**Description of the task**: Below is a listing. Write out exactly its lines between the one holding "This screenshot has height=720, width=1280." and the one holding "Viewport: 975px width, 681px height.", inclusive.
*** Opening of Exercise input ***
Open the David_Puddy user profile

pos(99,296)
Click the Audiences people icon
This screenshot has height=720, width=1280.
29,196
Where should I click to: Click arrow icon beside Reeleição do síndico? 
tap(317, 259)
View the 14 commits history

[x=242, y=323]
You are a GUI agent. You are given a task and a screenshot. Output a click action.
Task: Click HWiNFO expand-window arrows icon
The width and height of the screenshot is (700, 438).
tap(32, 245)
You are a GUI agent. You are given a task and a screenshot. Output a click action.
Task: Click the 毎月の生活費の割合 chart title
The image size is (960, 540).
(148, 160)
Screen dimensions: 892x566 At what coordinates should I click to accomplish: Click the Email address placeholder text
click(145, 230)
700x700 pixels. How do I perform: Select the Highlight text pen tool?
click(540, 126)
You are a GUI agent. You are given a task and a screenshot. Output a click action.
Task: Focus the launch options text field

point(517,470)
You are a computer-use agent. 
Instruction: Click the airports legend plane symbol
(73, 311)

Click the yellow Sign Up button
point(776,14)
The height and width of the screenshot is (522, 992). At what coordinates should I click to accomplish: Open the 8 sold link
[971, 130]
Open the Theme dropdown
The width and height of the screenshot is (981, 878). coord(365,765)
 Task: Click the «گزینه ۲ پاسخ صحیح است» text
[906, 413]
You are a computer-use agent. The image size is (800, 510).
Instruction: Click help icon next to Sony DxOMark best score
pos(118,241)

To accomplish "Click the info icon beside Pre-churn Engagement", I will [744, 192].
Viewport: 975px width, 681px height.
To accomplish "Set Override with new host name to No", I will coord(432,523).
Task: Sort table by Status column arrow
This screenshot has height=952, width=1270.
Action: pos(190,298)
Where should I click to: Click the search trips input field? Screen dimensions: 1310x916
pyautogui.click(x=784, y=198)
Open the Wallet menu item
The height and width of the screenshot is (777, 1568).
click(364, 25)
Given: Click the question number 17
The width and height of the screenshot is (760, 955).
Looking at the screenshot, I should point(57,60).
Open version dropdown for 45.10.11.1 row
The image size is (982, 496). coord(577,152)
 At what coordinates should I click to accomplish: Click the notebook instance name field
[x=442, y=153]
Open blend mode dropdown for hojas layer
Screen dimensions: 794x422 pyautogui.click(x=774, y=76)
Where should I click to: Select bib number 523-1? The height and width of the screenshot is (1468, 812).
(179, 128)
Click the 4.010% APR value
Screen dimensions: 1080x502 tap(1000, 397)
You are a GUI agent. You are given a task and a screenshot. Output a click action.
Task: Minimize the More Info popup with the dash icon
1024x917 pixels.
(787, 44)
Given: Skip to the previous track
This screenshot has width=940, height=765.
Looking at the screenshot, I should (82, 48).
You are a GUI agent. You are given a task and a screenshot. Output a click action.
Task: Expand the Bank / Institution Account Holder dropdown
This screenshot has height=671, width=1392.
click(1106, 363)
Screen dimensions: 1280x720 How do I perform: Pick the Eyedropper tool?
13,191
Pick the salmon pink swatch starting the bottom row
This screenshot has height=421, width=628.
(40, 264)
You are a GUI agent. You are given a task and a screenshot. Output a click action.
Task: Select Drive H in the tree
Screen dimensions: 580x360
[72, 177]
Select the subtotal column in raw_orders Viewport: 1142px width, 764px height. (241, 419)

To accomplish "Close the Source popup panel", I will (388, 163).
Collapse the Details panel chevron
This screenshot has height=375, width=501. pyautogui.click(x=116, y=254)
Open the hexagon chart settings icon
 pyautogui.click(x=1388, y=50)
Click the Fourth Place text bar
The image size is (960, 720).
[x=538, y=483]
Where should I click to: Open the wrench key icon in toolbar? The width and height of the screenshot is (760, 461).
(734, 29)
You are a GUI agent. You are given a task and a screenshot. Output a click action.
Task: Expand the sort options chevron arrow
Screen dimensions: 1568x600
*** Close of Exercise input ***
**Response to the exercise**:
This screenshot has height=720, width=1280.
29,196
Where should I click to: Click arrow icon beside Reeleição do síndico? 
tap(317, 259)
View the 14 commits history

[x=242, y=323]
You are a GUI agent. You are given a task and a screenshot. Output a click action.
Task: Click HWiNFO expand-window arrows icon
The width and height of the screenshot is (700, 438).
tap(32, 245)
You are a GUI agent. You are given a task and a screenshot. Output a click action.
Task: Click the 毎月の生活費の割合 chart title
The image size is (960, 540).
(148, 160)
Screen dimensions: 892x566 At what coordinates should I click to accomplish: Click the Email address placeholder text
click(145, 230)
700x700 pixels. How do I perform: Select the Highlight text pen tool?
click(540, 126)
You are a GUI agent. You are given a task and a screenshot. Output a click action.
Task: Focus the launch options text field

point(517,470)
You are a computer-use agent. 
Instruction: Click the airports legend plane symbol
(73, 311)

Click the yellow Sign Up button
point(776,14)
The height and width of the screenshot is (522, 992). At what coordinates should I click to accomplish: Open the 8 sold link
[971, 130]
Open the Theme dropdown
The width and height of the screenshot is (981, 878). coord(365,765)
 Task: Click the «گزینه ۲ پاسخ صحیح است» text
[906, 413]
You are a computer-use agent. The image size is (800, 510).
Instruction: Click help icon next to Sony DxOMark best score
pos(118,241)

To accomplish "Click the info icon beside Pre-churn Engagement", I will [744, 192].
Viewport: 975px width, 681px height.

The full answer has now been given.